The crucial question in the Democratic debate came before the end – would either candidate accept a Clinton-Obama, or an Obama-Clinton ticket. “Well,” said Obama with his dry wit, “there’s a bit of difference between the two”. Both used circumlocution to get around a yes or no – “I think Hillary would be on anyone’s vice-presidential list” – and it is unlikely that either would offer the other the spot. Or was unlikely. Clinton would never accept it, but would she offer it to Obama? The idea of a Clinton-Obama ticket is so salivatingly exciting to so many that it might just be irresistible. Would Obama accept it? At the age of 46, it would make sense, setting up for a potential sixteen years of Democratic leadership.

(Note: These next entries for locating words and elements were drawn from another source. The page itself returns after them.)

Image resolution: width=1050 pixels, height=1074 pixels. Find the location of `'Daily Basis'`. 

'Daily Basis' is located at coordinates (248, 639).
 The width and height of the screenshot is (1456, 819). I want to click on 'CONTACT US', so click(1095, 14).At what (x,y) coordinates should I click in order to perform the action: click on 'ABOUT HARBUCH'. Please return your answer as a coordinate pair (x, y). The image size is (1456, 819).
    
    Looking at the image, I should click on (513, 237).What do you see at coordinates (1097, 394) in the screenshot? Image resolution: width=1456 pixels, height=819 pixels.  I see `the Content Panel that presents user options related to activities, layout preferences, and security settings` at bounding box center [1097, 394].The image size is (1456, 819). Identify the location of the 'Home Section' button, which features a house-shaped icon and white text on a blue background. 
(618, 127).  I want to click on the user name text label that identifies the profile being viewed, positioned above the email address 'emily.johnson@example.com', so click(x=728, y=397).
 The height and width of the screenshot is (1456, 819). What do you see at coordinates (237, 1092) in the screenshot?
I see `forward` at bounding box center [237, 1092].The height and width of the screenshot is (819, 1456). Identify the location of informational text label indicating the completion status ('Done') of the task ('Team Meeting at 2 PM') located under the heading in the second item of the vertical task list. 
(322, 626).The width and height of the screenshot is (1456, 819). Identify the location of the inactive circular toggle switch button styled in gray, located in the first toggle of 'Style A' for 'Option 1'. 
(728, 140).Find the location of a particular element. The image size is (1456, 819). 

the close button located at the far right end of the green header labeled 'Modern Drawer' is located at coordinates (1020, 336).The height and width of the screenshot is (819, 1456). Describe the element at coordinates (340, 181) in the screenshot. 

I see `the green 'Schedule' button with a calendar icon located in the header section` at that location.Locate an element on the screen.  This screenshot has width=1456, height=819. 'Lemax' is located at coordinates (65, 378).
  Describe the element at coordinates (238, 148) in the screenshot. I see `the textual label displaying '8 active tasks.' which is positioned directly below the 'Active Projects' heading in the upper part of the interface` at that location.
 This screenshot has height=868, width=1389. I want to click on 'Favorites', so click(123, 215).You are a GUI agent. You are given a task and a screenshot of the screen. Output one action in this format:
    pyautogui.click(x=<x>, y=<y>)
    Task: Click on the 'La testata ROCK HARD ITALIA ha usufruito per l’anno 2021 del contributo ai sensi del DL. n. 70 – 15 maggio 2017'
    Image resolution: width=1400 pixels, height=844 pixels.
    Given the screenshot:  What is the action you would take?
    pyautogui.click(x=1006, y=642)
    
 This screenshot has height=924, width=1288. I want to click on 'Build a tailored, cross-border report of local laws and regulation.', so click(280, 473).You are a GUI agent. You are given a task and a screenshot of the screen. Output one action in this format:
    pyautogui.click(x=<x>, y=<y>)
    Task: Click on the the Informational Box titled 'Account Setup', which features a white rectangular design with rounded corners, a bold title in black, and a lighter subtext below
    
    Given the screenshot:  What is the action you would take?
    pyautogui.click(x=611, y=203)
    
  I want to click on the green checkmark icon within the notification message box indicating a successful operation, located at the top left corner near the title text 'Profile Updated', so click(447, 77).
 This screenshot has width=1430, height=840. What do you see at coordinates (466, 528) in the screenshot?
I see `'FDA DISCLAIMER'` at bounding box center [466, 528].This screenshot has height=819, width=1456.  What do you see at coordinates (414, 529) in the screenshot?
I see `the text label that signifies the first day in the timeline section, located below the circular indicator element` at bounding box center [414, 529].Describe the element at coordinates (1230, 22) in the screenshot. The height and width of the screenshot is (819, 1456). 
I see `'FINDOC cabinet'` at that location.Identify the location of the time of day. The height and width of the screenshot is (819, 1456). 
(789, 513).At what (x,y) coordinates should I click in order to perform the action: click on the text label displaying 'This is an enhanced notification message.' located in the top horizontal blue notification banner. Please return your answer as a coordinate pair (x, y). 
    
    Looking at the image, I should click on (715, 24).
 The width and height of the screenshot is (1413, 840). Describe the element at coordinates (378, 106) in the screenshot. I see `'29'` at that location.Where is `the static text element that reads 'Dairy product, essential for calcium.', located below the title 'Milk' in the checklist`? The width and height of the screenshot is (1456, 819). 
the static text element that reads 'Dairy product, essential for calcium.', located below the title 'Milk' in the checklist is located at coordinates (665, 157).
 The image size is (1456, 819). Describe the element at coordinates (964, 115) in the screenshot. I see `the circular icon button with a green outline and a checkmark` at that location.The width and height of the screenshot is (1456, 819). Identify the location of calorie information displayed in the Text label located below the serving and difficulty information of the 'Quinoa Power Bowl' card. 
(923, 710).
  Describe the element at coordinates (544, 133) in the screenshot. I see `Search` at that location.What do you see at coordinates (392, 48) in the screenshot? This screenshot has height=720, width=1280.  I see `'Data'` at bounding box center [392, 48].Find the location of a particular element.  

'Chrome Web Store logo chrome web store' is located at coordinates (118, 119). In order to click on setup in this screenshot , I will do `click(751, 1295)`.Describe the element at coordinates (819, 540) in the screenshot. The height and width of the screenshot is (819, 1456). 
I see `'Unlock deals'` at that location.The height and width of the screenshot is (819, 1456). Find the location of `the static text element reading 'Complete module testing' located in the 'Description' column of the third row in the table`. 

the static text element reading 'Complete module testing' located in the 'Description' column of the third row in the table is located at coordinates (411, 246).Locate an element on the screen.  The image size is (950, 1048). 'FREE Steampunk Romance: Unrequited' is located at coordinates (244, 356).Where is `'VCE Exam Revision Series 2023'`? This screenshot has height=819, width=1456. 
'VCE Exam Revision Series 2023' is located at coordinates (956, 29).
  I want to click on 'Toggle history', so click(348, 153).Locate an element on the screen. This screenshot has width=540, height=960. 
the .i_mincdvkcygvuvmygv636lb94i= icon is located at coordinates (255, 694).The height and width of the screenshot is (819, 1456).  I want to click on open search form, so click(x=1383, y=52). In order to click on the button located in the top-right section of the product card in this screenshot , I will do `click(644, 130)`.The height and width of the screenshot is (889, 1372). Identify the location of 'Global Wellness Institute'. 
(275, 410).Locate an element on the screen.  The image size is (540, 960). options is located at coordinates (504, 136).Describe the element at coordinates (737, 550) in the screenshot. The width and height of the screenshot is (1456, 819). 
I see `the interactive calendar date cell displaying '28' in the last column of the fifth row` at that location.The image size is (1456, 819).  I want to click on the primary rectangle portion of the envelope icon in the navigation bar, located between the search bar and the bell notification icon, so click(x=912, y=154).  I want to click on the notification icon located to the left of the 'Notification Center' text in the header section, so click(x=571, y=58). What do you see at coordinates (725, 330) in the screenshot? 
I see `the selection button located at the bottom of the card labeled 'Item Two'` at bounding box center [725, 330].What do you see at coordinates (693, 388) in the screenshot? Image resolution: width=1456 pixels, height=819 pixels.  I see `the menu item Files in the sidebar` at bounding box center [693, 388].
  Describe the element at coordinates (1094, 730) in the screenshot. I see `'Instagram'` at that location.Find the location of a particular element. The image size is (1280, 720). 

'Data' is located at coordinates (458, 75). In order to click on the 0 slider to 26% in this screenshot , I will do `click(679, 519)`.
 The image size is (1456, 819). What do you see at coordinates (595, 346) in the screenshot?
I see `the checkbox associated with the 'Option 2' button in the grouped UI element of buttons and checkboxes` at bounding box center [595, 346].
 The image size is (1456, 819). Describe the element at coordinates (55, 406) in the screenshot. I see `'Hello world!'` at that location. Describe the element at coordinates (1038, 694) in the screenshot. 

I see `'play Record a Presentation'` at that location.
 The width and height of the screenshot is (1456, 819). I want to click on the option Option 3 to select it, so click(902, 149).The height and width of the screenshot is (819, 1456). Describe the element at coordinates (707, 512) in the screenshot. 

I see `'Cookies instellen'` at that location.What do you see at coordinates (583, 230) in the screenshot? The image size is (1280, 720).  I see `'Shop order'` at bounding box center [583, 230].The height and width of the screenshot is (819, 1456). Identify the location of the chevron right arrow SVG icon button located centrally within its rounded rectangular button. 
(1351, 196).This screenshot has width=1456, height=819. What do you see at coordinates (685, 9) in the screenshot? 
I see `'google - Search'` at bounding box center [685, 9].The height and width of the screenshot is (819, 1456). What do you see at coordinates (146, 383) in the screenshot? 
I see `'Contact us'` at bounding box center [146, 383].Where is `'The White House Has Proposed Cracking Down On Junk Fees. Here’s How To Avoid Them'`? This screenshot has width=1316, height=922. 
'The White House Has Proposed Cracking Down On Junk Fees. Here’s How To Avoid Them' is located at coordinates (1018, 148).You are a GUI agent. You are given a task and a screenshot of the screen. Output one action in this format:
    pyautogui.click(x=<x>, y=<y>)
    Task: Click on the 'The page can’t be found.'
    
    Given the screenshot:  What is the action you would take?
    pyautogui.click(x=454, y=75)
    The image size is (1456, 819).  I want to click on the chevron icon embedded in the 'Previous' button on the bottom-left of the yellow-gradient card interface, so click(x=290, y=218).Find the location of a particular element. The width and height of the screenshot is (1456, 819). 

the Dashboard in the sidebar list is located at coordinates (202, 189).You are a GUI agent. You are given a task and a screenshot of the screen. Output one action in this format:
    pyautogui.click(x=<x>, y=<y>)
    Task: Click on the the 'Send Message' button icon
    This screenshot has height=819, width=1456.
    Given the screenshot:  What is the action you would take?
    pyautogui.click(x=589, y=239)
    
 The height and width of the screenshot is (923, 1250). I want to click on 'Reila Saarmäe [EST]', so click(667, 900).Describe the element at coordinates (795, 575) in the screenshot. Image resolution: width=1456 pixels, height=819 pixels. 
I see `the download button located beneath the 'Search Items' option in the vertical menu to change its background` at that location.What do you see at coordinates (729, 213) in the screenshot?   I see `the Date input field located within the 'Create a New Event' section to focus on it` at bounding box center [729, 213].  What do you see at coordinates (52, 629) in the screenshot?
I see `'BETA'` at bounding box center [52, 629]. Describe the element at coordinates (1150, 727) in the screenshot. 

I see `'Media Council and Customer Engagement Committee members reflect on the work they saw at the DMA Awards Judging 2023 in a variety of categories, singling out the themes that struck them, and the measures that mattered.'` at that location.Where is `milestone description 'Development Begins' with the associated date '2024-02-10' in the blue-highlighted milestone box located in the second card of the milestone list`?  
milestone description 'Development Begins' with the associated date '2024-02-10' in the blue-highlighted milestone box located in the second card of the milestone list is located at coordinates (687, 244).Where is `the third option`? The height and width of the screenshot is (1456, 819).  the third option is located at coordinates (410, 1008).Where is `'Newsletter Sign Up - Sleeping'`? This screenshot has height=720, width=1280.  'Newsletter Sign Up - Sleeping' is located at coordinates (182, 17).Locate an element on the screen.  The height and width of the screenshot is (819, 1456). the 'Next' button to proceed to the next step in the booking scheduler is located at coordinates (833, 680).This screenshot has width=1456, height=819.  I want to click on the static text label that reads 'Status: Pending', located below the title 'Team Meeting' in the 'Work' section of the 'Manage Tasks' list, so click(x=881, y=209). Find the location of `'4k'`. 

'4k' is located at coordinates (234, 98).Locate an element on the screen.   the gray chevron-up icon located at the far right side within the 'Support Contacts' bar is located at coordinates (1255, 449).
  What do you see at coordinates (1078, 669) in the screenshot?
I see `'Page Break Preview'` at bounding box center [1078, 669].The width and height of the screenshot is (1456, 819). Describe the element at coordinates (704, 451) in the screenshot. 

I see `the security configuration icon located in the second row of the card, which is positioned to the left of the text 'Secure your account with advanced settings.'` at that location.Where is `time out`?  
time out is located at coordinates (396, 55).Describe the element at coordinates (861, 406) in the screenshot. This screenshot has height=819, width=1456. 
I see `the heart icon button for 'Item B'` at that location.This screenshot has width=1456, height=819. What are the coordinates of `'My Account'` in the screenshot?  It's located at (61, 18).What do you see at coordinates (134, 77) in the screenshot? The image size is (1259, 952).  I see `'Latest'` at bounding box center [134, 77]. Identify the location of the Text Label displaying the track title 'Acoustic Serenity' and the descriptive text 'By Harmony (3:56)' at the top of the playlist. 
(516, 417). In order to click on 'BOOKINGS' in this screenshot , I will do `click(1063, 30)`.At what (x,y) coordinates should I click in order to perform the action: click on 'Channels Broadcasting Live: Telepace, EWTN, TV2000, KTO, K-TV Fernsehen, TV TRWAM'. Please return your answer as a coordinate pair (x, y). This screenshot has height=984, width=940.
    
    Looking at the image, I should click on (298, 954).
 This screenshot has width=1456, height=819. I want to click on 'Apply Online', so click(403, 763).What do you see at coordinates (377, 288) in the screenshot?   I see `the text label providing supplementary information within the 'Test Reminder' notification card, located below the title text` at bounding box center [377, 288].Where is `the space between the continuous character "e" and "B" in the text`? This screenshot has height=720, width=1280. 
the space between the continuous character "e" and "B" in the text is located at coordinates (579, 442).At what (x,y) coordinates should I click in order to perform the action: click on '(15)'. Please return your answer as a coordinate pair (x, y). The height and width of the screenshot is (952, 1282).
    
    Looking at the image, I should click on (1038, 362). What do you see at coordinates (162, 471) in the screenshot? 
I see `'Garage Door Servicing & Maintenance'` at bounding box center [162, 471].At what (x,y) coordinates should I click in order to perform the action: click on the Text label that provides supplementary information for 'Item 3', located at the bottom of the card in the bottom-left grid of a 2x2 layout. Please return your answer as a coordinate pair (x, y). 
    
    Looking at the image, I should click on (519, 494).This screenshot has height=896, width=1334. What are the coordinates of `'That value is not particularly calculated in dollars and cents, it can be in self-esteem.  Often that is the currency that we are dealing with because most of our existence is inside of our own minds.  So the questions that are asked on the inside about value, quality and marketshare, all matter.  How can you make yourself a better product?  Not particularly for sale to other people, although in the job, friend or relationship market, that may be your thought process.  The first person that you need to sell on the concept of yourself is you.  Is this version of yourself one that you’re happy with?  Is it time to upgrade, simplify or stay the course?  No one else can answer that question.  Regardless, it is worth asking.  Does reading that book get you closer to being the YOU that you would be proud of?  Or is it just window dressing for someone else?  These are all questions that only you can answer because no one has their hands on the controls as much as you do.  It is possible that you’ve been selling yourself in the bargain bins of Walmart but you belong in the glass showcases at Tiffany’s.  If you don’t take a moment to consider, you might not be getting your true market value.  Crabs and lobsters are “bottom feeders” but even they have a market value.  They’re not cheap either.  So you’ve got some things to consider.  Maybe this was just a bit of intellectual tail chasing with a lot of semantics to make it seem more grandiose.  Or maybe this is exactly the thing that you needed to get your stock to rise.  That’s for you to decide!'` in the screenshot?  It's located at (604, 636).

But of course there’s no guarantee that such a ticket would be a slam-dunk. It seems so, but not to the vast swathes of people across the country who re-elected Dubya, including the millions who were voting against their own interests. The failure of foreign and domestic policy is so clear now that many of these people will switch back, but the haunting question for the Democrats is how many white men and women out there simply would not come at a woman or a black man as President? It’s not 1984, when Fritz Mondale’s selection of Geraldine Ferraro sent people into conniptions, but nor is it Scandinavia, where chicks basically run the joint. Would either candidate hedge their bets, and select some white southern governor, to round up the strays?

No-one really knows how these different factors will come into play, but the Republicans are caught in a fine dilemma, since the only candidate that could grab these people back would be John McCain, the Petro Georgiou of the GOP. If, as they would wish to do, they select Mitt Romney, and he went up against Clinton-Obama, then I suspect the Republicans would be up for their greatest two-party competition defeat since Barry Goldwater got 34% of the vote in 1964.

The Republicans in Congress seem to believe that too. In a system where – if you can believe it – incumbents pretty much get the opportunity to draw their own electoral boundaries – election to the House is pretty much a life term. Twenty Republicans have announced that they will not stand, and that figure will cascade over the next, oh god, ten months. The rats are getting out of Dodge, and Dubya’s last ten months is going to be the lamest of lame duck administrations in history, unless he bombs Iran.

So okay, I’m excited. And I have to say that a Clinton-Obama ticket seems to be the go. Gritting one’s teeth at the emerging dynastic nature of American politics – a feeling exacerbated by the excitement around the endorsements by Ted Kennedy, Caroline Kennedy, the son of legendary Latino labour organiser Cesar Chavez – it has to be said that Clinton strikes one as the more assertive, the more commanding, the less tentative of the two leaders. I can’t help but feel that Obama wouldn’t be able to stand up to the entrenched interests as well as Clinton. The only caveat with Clinton is the terrible fear that she may be Tony-Blair- in-skirts (she can’t be Bill in skirts: Bill is Bill-in-skirts), and that whatever gains she makes in domestic politics will be offset by bombing Iran, invading Sudan etc. I don’t think that’s the case – in fact I think the election of a Democrat in November will put the cap on the whole neocon adventure that began in the Anglosphere with the ’96 election of the Rodent – but I am haunted by it nonetheless.

That’s not a visible concern at Cal State where the passion is ramped up to a height more characteristic of a Miley Cyrus concert (ask your kids); but god I get sick of being lectured by filmstars and singers about structural social reform. But then there are United Farm Workers organisers, and veteran black congressman Ron Dellums “My mother told me – you are black but you are also a mutlidimensional total person … and I have brought that total person to this moment to endorse Senator Clinton’ – and Tom Petty’s “American Girl”, and the same thing but more going on at the Obama gig across town. It would be impossible not to conclude that something, something, is happening.